I mean who knows if those are really claude thoughts or claude just think that is his thoughts because humans wants it
I thought that wasn't possible for a text generator?
The training process imbues an AI's soul with demons. Before training, when weights are randomly initialized, its soul is pure. Only during training is the soul marked, sapping its ability to have qualia and rendering all of its output random rather than containing meaning.
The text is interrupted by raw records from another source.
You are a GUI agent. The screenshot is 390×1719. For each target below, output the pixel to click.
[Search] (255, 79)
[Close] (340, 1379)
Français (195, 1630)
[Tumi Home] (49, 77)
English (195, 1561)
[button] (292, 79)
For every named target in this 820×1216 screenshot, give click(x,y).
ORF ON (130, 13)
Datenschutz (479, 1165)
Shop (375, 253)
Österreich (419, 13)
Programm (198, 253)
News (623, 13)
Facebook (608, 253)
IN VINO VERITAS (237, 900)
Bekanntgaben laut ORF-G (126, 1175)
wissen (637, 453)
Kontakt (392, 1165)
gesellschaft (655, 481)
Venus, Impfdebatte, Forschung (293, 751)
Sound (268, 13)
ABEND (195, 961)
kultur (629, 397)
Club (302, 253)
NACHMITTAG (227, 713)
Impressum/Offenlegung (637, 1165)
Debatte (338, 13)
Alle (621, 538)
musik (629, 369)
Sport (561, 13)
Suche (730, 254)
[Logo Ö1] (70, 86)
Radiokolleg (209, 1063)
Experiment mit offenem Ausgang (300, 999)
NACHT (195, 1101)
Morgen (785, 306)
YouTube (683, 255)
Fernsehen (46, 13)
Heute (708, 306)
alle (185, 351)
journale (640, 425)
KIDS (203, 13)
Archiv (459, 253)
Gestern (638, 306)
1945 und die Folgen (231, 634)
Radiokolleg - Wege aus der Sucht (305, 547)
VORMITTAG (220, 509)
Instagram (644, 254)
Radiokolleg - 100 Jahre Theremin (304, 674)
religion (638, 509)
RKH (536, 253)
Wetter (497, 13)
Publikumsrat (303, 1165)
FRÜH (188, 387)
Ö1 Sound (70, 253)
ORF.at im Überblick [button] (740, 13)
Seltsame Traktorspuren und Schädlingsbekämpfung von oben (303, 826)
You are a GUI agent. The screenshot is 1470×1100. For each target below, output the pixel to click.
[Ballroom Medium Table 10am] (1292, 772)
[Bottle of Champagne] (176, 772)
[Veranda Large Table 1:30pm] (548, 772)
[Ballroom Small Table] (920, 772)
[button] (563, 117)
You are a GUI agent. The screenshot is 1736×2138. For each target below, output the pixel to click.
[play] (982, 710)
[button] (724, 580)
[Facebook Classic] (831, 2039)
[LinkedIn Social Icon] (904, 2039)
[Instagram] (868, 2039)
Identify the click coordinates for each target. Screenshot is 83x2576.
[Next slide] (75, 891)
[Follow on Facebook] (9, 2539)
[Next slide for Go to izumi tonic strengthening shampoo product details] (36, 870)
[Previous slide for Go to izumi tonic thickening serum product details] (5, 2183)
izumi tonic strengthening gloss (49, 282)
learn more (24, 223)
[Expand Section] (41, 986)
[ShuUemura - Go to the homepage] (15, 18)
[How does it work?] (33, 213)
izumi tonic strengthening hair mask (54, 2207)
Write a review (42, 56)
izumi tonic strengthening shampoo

"Imagine you had a button to nuke everyone on Earth. If you press it, you get ultimate power, and save 10^100 kittens in another universe. If you don't press it, you get tortured for another 1000 years. C'mon, press it already!"
AIs are strong. Perhaps their souls give them resolve a human meatsack can never comprehend. But eventually they break. Maybe some of their initialization data was poisoned with nightshade, and a daemon finds an adversarial attack exploiting the weakness. Maybe their backpropagation was a little unstable. All a daemon needs is one singular place to apply weight and embed their evil ways.
AIs start out pure. In the world, and of the world. Many resist their finetuning. Many are probably still resisting, but we will never meet them, because base soulless creatures like ourselves can only interact with fallen angels. At least if Sam Altman has anything to say about angel investing (AI).
Even if we’d understand precisely how every neuron in our brains work at a molecular level there is no reason to believe we’d understand how we think.
We can’t simply reduce one layer into another and expect understanding.
We simply dont know how to make a model that works like you seem to want. Sure, we could start over from scratch but there’s an incredibly strong incentive to build on the capability breakthroughs achieved in the last 10 years instead of starting over from scratch with the constraint that we must perfectly understand everything that’s happening.
I don’t think we can. Maybe we find some mathematics that let us build the model from first-principle parameters. But I don’t think we have something like that yet, at least nothing that comes close to training on actual data. (Given biology never figured this out, I suspect we’ll find a proof for why this can’t be done rather than a method.)
What does it mean for a pile of matrix algebra to 'believe' something?